### Given exercise
Transcribe the records below line for line, exactly as they appear, leaving out the pictures.

┌──

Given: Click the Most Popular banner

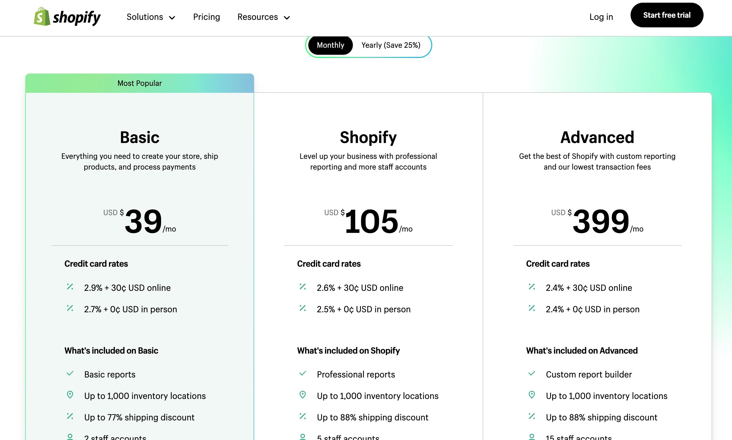Looking at the screenshot, I should [x=139, y=83].
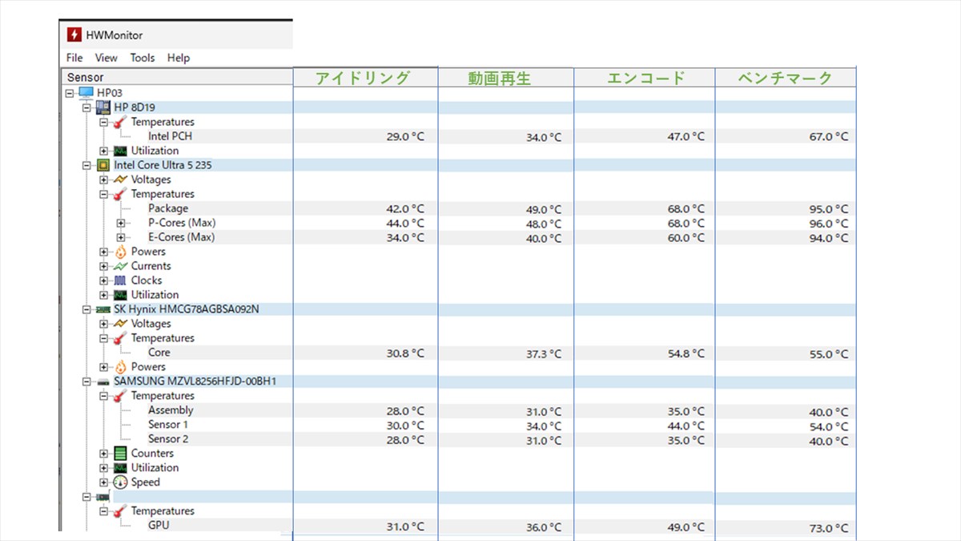Click the green Counters icon

(120, 454)
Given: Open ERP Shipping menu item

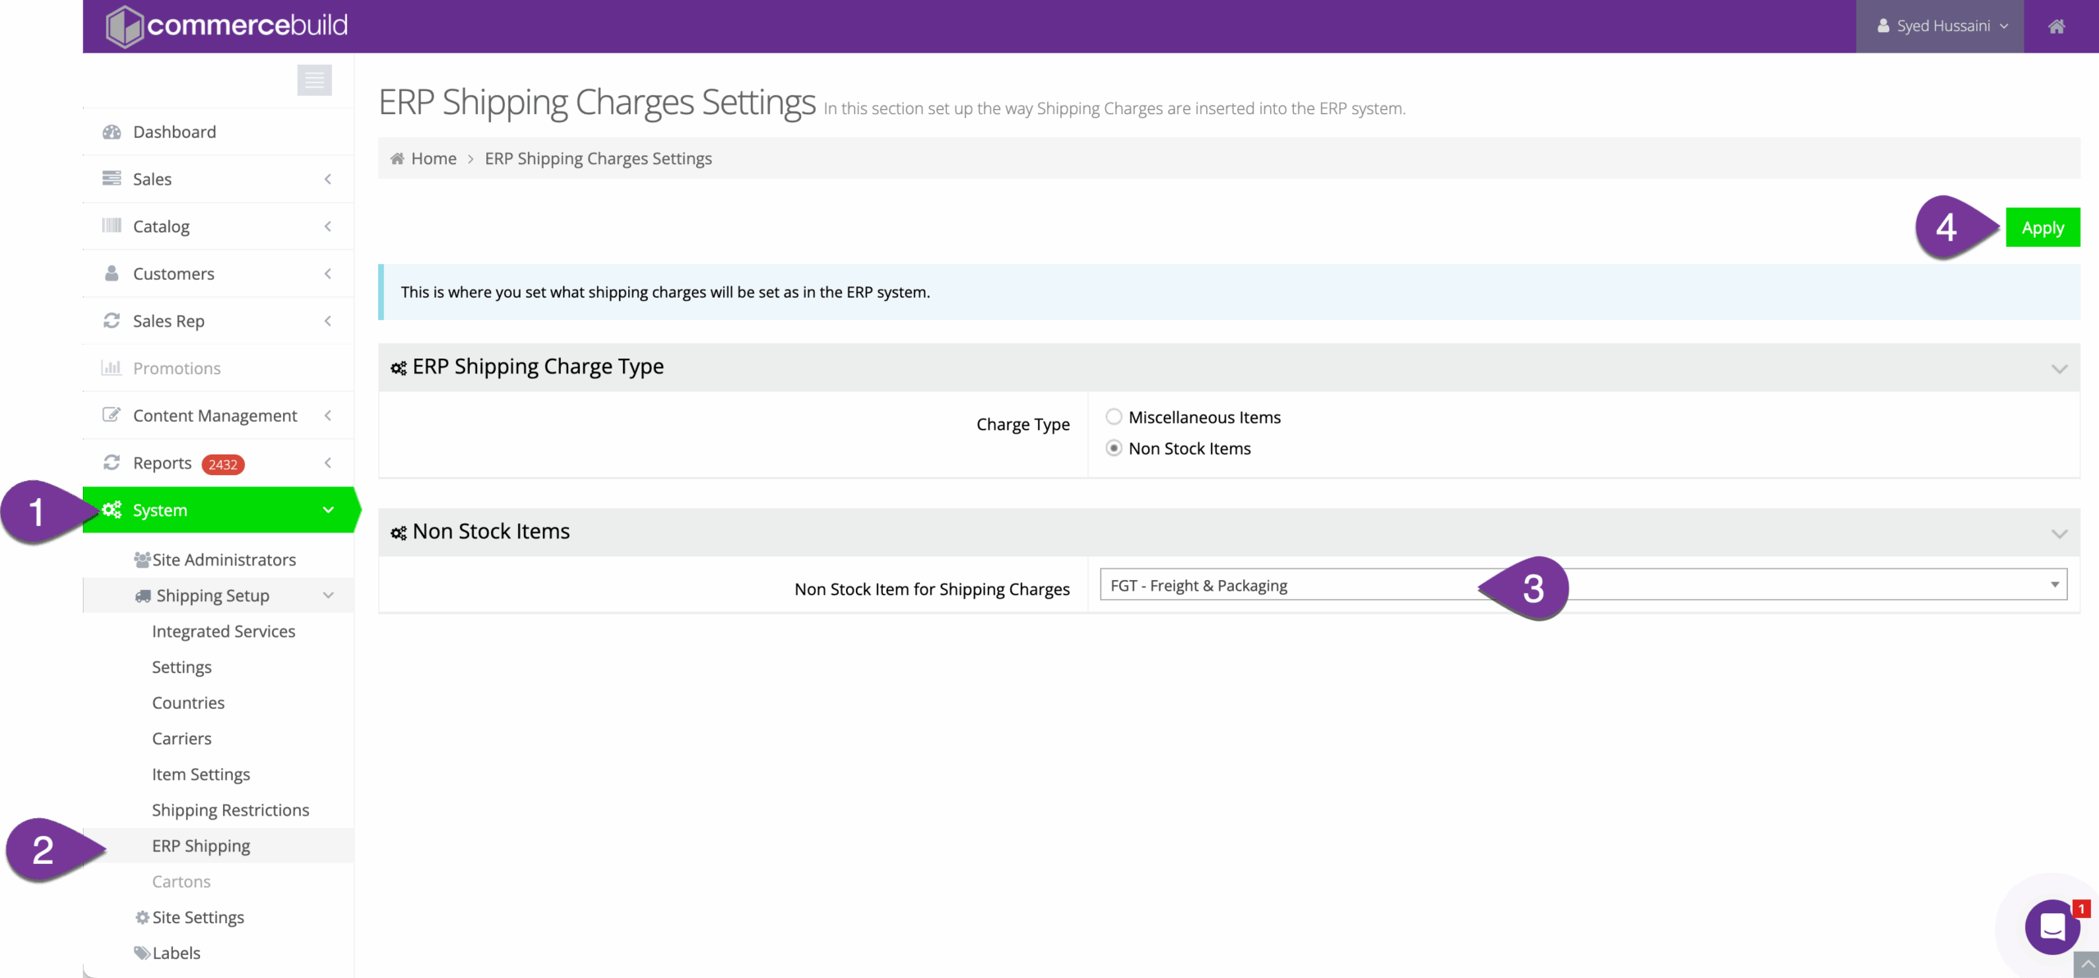Looking at the screenshot, I should coord(201,846).
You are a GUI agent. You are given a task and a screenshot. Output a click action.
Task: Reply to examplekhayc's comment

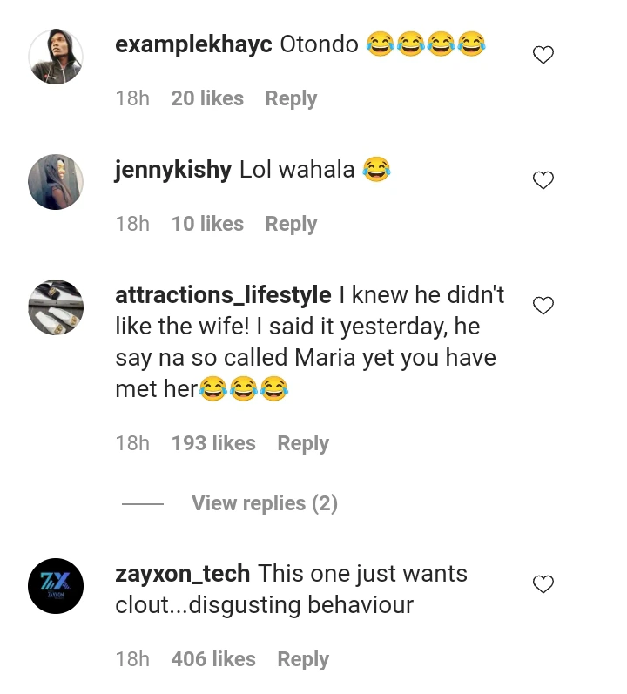291,98
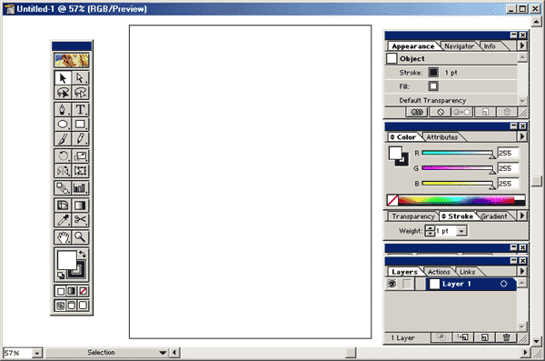
Task: Delete selection with Layers trash button
Action: (507, 337)
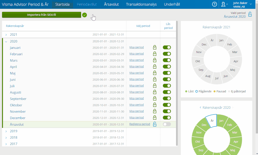258x155 pixels.
Task: Switch to the Årsavslut tab
Action: tap(111, 4)
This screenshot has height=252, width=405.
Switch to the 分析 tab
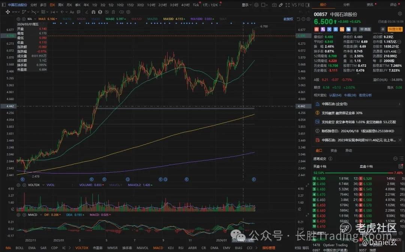coord(347,5)
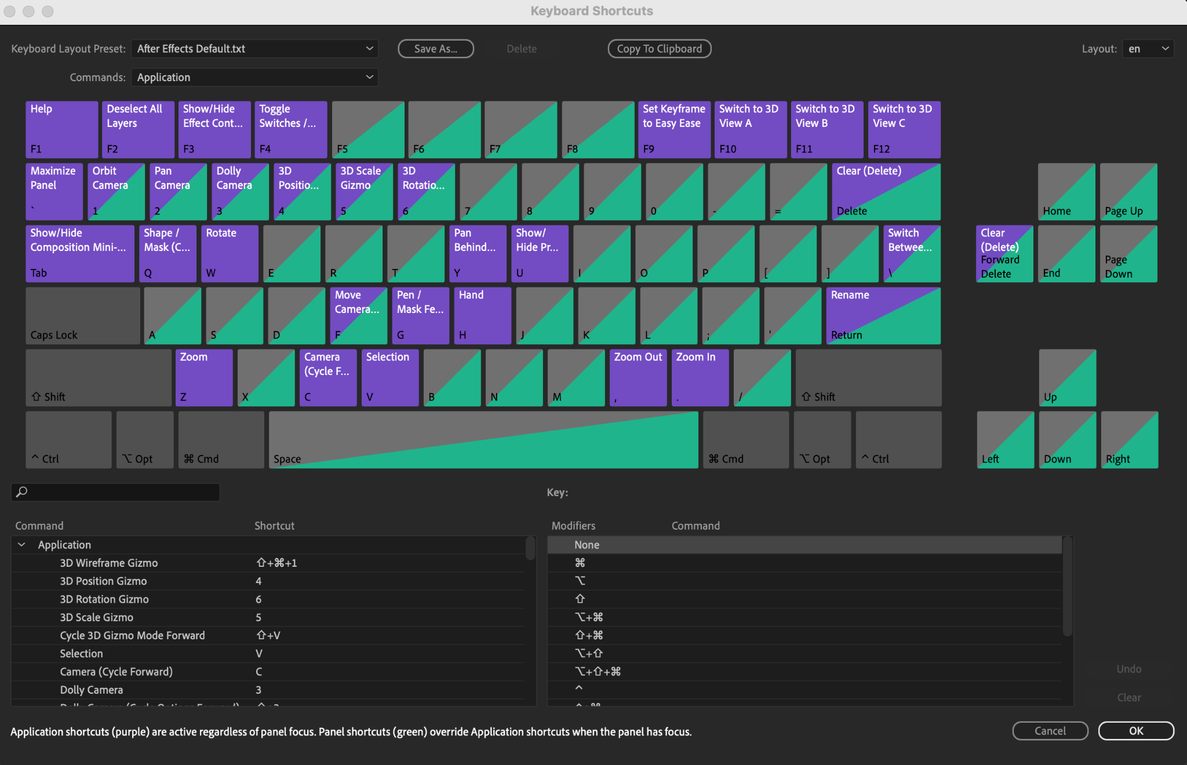Viewport: 1187px width, 765px height.
Task: Select the Orbit Camera key tile
Action: 115,191
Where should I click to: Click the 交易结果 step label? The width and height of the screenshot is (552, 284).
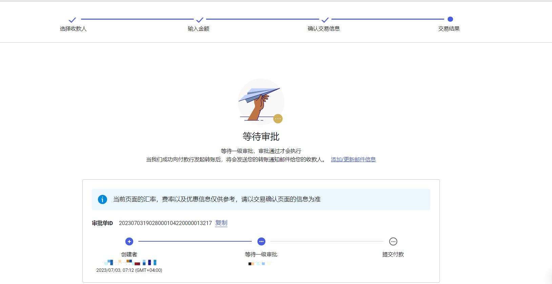click(449, 29)
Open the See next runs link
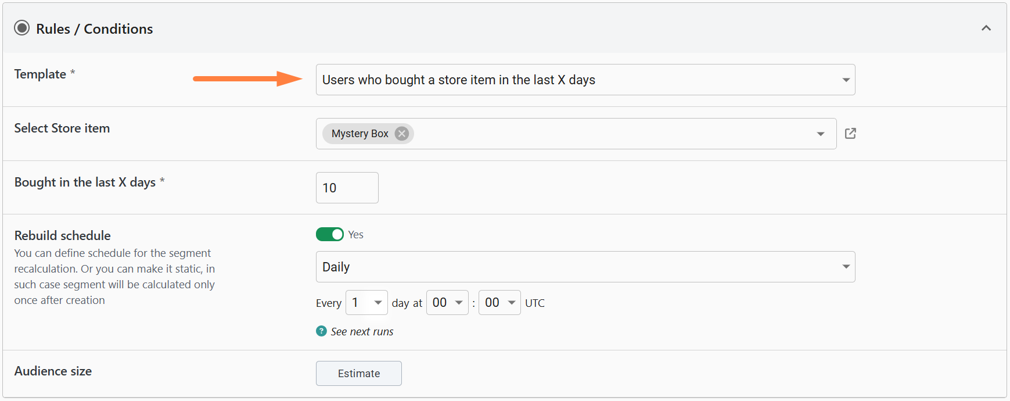The width and height of the screenshot is (1010, 401). tap(362, 332)
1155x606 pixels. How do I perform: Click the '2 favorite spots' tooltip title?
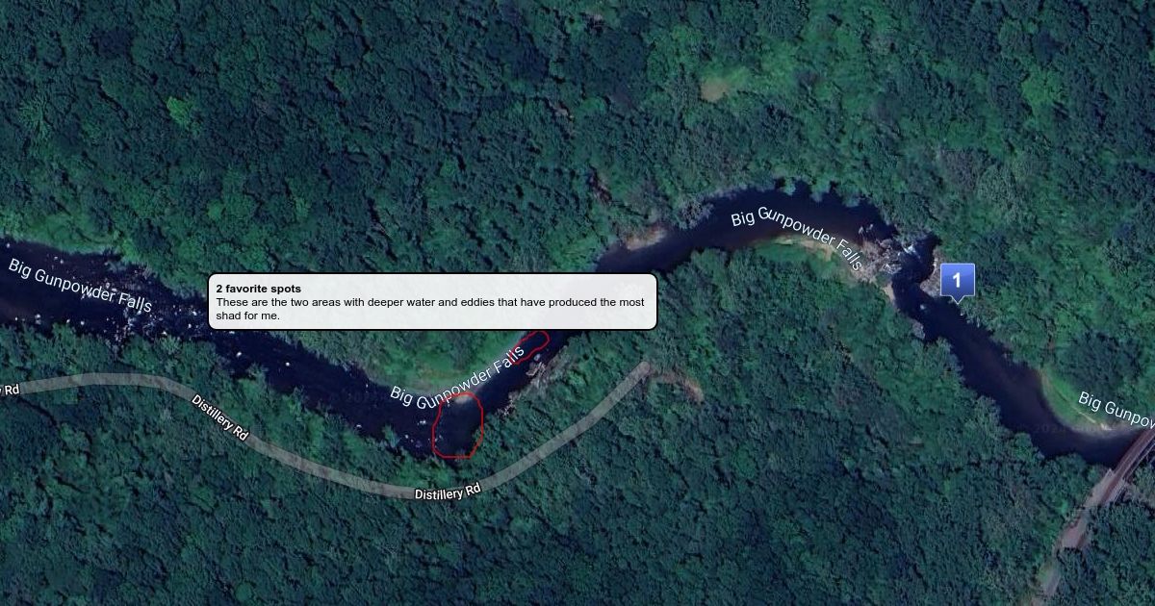point(258,289)
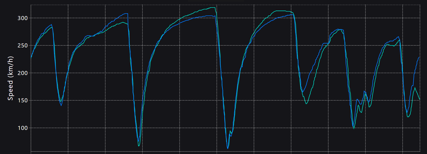The image size is (427, 154).
Task: Select the green trough near 144 after the plateau
Action: click(x=306, y=104)
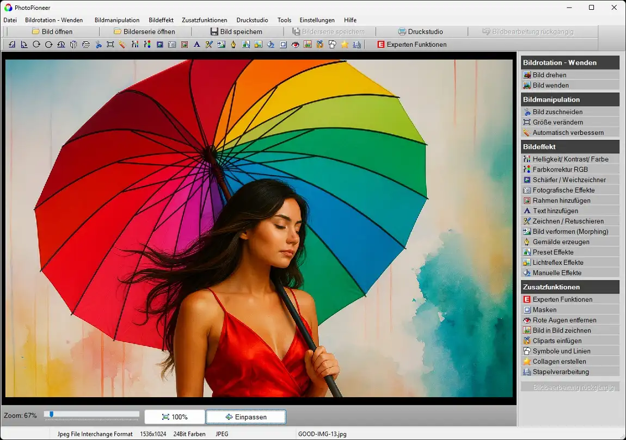Image resolution: width=626 pixels, height=440 pixels.
Task: Click the resize image icon in the top toolbar
Action: click(111, 45)
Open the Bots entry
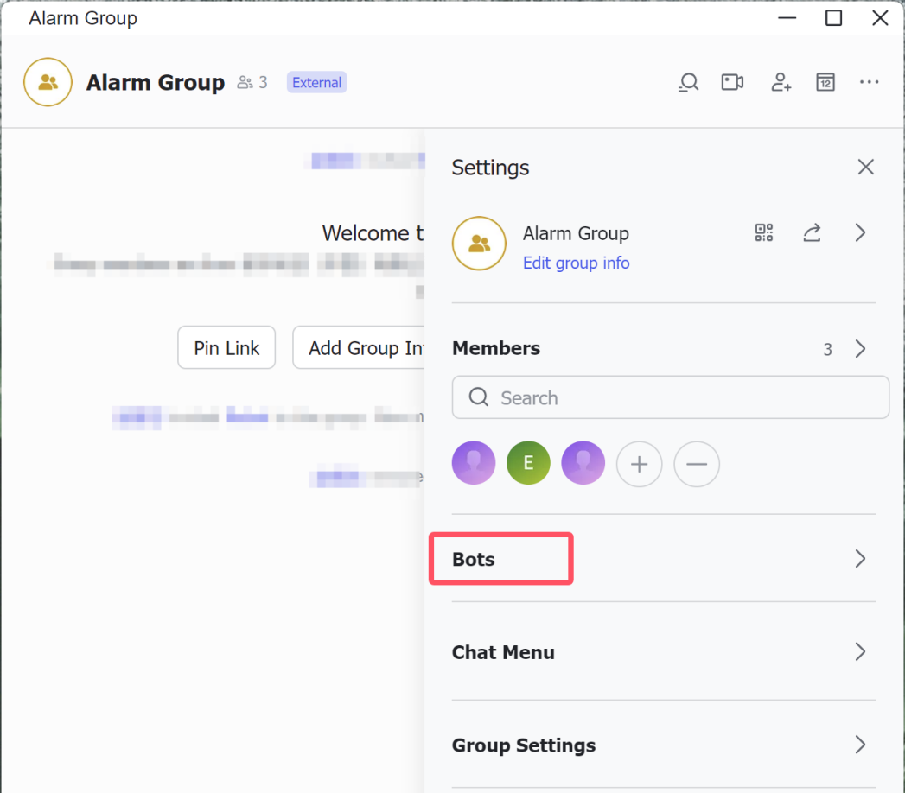Image resolution: width=905 pixels, height=793 pixels. tap(474, 559)
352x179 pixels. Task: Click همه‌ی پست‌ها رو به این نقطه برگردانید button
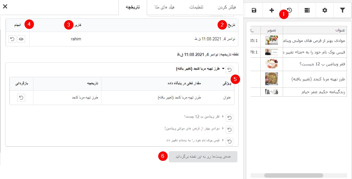(203, 157)
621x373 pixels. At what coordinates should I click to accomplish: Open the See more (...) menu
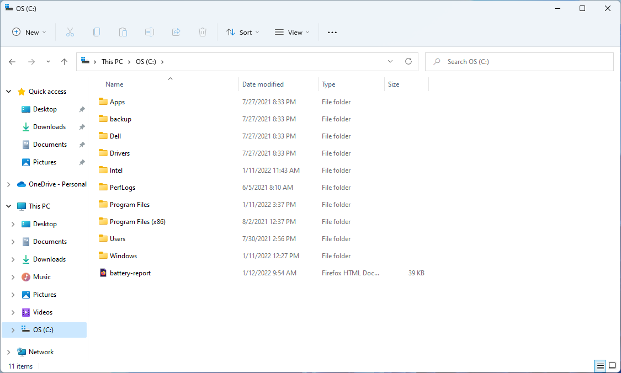[332, 32]
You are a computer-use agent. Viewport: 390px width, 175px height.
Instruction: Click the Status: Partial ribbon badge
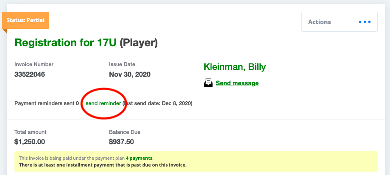25,20
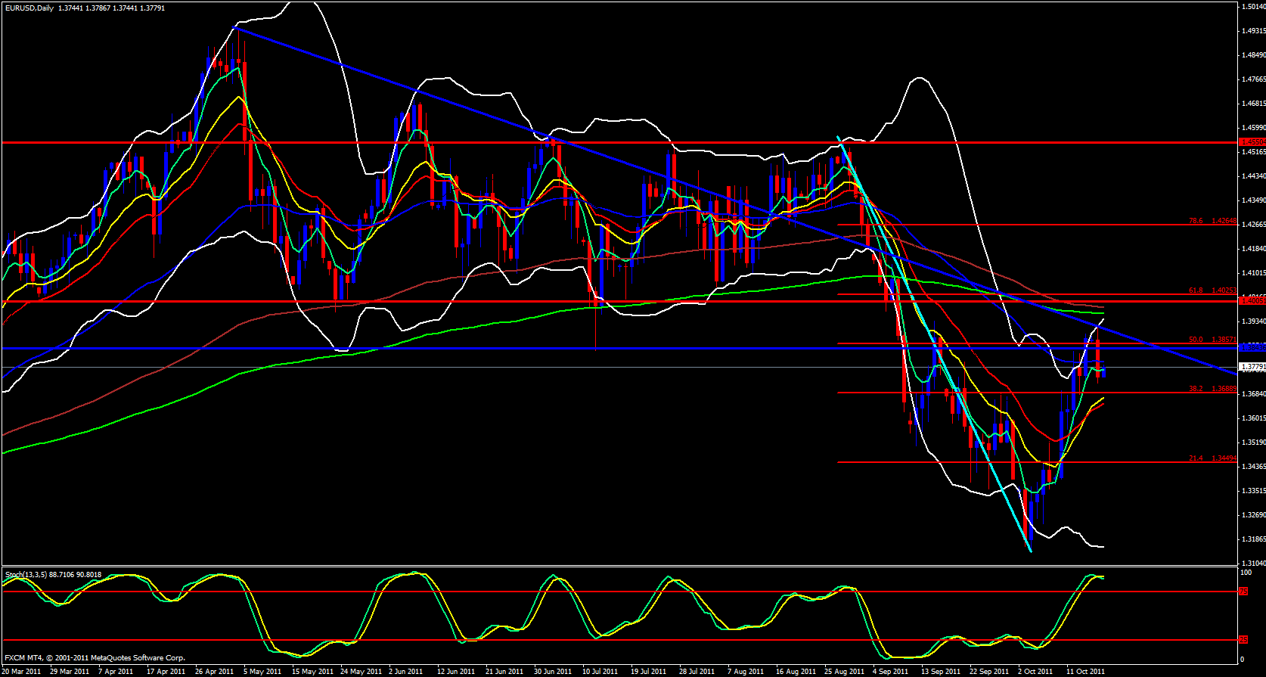Click the FXCM MT4 copyright text

[x=95, y=658]
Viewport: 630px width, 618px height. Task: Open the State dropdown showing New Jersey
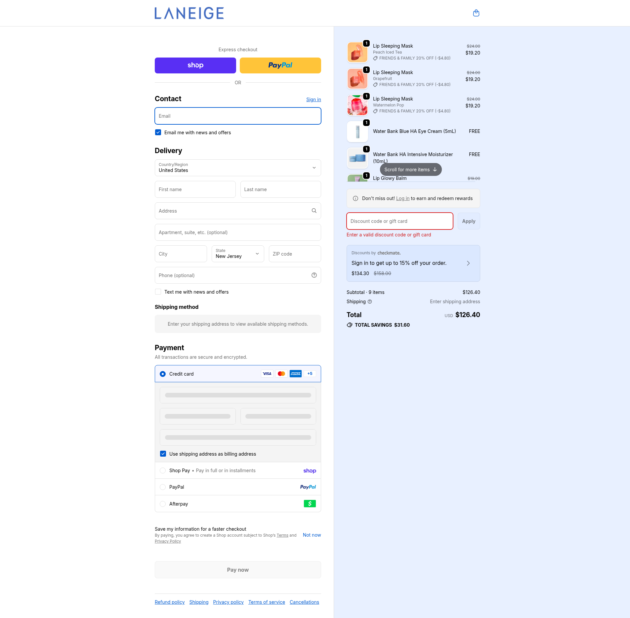coord(237,254)
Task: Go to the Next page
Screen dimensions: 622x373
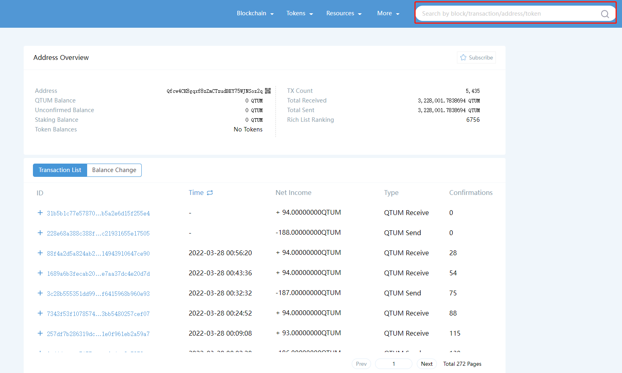Action: coord(426,364)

└──

### Task response
Given: Click the Most Popular banner

Looking at the screenshot, I should [x=139, y=83].
Click the green Counters icon

(120, 454)
Given: Open ERP Shipping menu item

Looking at the screenshot, I should coord(201,846).
You are a GUI agent. You are given a task and a screenshot. Output a click action.
Task: Reply to examplekhayc's comment

291,98
Task: Delete selection with Layers trash button
Action: (507, 337)
258x155 pixels.
Task: Switch to the Årsavslut tab
Action: tap(111, 4)
This screenshot has height=252, width=405.
Switch to the 分析 tab
coord(347,5)
Viewport: 1187px width, 765px height.
Task: Select the Orbit Camera key tile
Action: 115,191
Where should I click to: Click the 交易结果 step label? The width and height of the screenshot is (552, 284).
click(449, 29)
Open the See next runs link
The width and height of the screenshot is (1010, 401). tap(362, 332)
1155x606 pixels. How do I perform: Click the '2 favorite spots' tooltip title?
point(258,289)
The image size is (427, 154).
Task: Select the green trough near 144 after the plateau
Action: click(x=306, y=104)
Image resolution: width=626 pixels, height=440 pixels.
Task: Click the resize image icon in the top toolbar
Action: click(111, 45)
Open the Bots entry
Image resolution: width=905 pixels, height=793 pixels. tap(474, 559)
352x179 pixels. Task: Click همه‌ی پست‌ها رو به این نقطه برگردانید button
(203, 157)
621x373 pixels. At what coordinates should I click to accomplish: Open the See more (...) menu
[332, 32]
You are a computer-use agent. Viewport: 390px width, 175px height.
Instruction: Click the Status: Partial ribbon badge
25,20
Click the FXCM MT4 copyright text

[x=95, y=658]
Viewport: 630px width, 618px height. Task: Open the State dropdown showing New Jersey
coord(237,254)
Task: Go to the Next page
Screen dimensions: 622x373
Action: coord(426,364)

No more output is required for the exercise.